The projection lag metric deserves special attention. In a CRUD system, staleness is not measurable. The read and write happen against the same table. In CQRS, staleness is a number. You can set an SLA: “projections must be within 5 seconds of the event store.” You can measure compliance. You can alert on violations.

The outbox metrics bridge the write side and the messaging layer. If the outbox relay stops, events continue to be appended to the event store (write side works) but projections stop receiving events (read side stalls). The outbox pending count and oldest message age are the canary metrics that catch this failure before it affects users.

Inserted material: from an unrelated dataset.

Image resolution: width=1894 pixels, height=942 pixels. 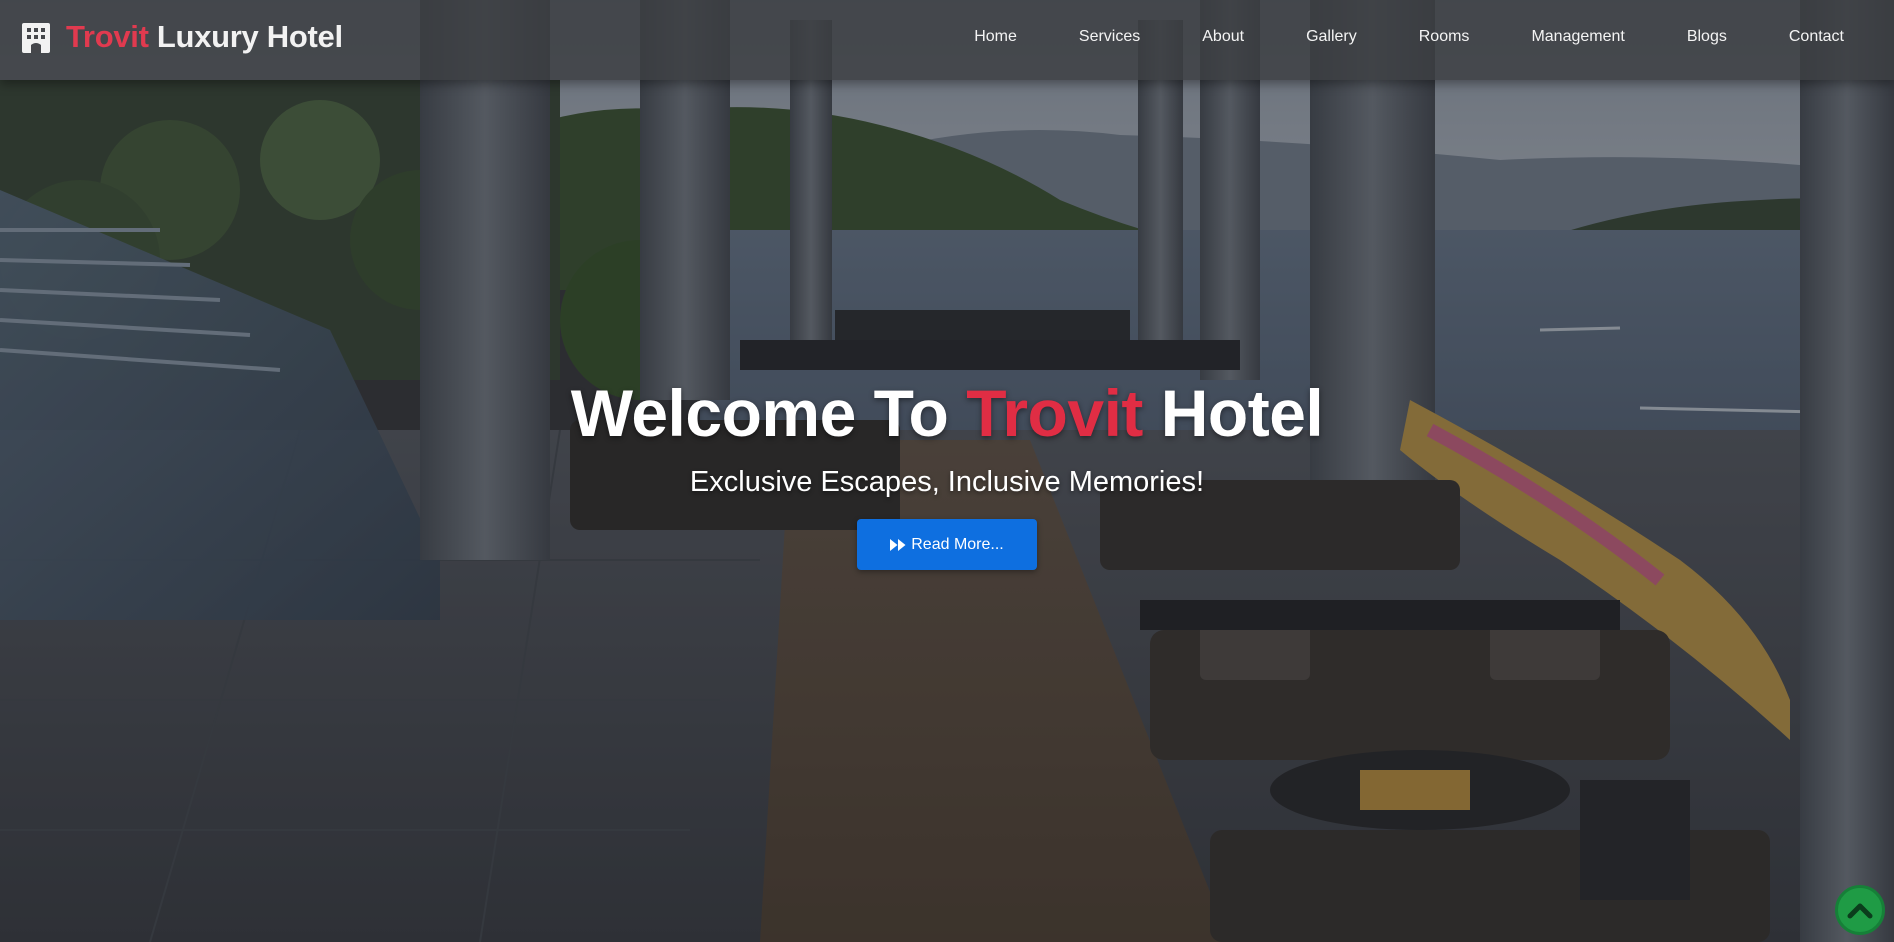 I want to click on hero-title: Welcome To Trovit Hotel, so click(x=947, y=413).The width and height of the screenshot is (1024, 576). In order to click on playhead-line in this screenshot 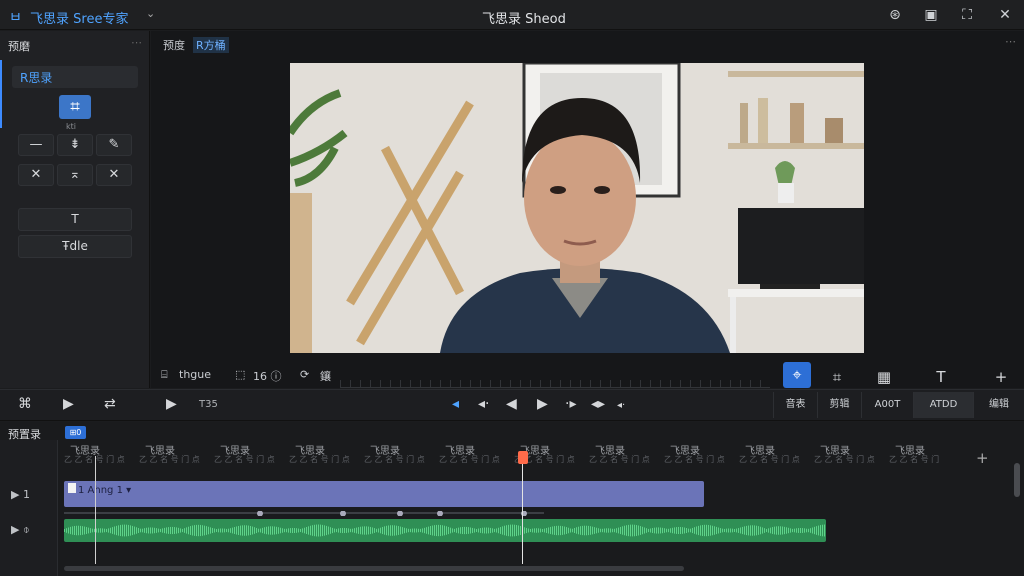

Saga metrics catch a class of failures that are invisible to request-level monitoring. The API responds correctly (200 OK for placing an order) but the workflow never completes because the saga is stuck waiting for an event that never arrives. Without saga metrics, these failures are discovered by customers calling support.

The Test

// FROM SCRATCH
class InstrumentedEventStoreTest {

    @Test
    void incrementsCounterOnAppend() {
        var registry = new SimpleMeterRegistry();
        var delegate = new InMemoryEventStore();
        var instrumented = new InstrumentedEventStore(delegate, registry);

        instrumented.append("stream-1", 0, List.of(
            new EventData("OrderPlaced", "{}", Instant.now())
        ));

        Counter counter = registry.find("eventstore.events.appended").counter();
        assertNotNull(counter);
        assertEquals(1.0, counter.count());
    }

    @Test
    void incrementsConcurrencyFailureCounter() {
        var registry = new SimpleMeterRegistry();
        var delegate = new FailingEventStore(); // Always throws OptimisticConcurrencyException
        var instrumented = new InstrumentedEventStore(delegate, registry);

        assertThrows(OptimisticConcurrencyException.class, () ->
            instrumented.append("stream-1", 0, List.of(
                new EventData("OrderPlaced", "{}", Instant.now())
            ))
        );

        Counter counter = registry.find("eventstore.concurrency.failures").counter();
        assertNotNull(counter);
        assertEquals(1.0, counter.count());
    }

    @Test
    void recordsAppendLatency() {
        var registry = new SimpleMeterRegistry();
        var delegate = new InMemoryEventStore();
        var instrumented = new InstrumentedEventStore(delegate, registry);

        instrumented.append("stream-1", 0, List.of(
            new EventData("OrderPlaced", "{}", Instant.now())
        ));

        Timer timer = registry.find("eventstore.append.latency").timer();
        assertNotNull(timer);
        assertEquals(1, timer.count());
        assertTrue(timer.totalTime(TimeUnit.MILLISECONDS) >= 0);
    }
}

Observability for event-sourced systems requires more metrics than CRUD systems because there are more moving parts. The write side, the event store, the outbox, the message broker, the projections, and the sagas each have their own failure modes. Each needs its own metrics. The investment pays off when you can answer “why is the customer seeing stale data?” in 30 seconds by looking at the projection lag dashboard.

This chapter completes Part V on operations. Part VI addresses the strategic decisions: when event sourcing is the wrong choice, and how to migrate from CRUD when it is the right one.